Then, choosing a table in a corner, they sat down, and Sagesse beckoned to the bartender. He came running.

He had been piling some glasses on a tray and had not caught sight of the newcomers until just before Sagesse beckoned to him; instantly, and almost upsetting the tray in his haste, he came, and now he stood, a middle-aged quadroon, mild-eyed, subdued-looking, standing before Sagesse as a slave might stand before his master.

“Bonjour, Jules.”

“Bonjour, missie.”

“How has trade been since I left?”

“Good, missie—Jules has been busy, very busy, for most a month—before that not so good.” He spoke in the Creole patois, soft, fluent, a language that seems made for the lips of children.

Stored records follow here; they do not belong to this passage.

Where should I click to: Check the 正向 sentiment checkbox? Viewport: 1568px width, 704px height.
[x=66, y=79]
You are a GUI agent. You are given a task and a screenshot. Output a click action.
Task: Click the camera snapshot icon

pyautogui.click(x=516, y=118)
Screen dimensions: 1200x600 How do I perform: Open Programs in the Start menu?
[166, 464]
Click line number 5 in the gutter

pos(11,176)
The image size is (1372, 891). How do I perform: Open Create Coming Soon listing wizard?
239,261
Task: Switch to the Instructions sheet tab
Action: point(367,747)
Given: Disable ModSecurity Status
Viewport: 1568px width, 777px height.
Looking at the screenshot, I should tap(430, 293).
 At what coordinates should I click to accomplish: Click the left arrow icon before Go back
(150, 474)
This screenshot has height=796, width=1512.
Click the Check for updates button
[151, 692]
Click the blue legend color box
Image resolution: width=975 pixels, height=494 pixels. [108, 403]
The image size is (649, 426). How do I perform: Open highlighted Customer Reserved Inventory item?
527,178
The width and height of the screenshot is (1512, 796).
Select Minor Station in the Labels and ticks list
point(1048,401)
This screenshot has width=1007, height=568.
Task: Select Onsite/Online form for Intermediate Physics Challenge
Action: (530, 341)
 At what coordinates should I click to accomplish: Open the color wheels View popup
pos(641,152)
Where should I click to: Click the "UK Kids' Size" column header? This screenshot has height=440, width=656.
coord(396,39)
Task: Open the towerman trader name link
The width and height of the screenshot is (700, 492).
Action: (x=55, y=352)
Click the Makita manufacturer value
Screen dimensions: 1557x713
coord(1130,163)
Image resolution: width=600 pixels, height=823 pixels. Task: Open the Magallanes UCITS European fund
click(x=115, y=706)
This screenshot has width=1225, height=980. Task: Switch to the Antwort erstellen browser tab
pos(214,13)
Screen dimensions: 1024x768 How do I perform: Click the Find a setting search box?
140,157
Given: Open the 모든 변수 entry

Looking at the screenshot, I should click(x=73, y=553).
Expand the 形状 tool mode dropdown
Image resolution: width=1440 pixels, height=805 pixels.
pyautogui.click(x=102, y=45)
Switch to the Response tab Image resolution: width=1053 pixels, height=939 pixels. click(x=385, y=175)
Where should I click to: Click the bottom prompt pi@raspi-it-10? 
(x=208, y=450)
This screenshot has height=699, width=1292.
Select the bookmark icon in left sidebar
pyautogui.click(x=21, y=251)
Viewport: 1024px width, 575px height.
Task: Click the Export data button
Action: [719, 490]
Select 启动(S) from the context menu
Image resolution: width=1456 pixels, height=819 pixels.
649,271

Sagesse ordered drinks. When they were on the table he lit a cigar, handed Gaspard another, and then, crossing his legs and suddenly changing his manner:

“Let us talk business,” said he.

“Business?”

“Ma foi, yes; that’s what they call it—business. See here. I want the true story of the gold in that belt. I want to know more about that island, and I want to know something about that treasure-ship.”

92 When you encounter a tropical centipede the thing that astonishes you most is the way in which it changes form, now effacing itself altogether in some coign of shadow, now drawn out, swollen, vicious, and ready to attack you, now shrunken, drawn together, a mere nothing that, next moment to a touch becomes distended and viciously alive.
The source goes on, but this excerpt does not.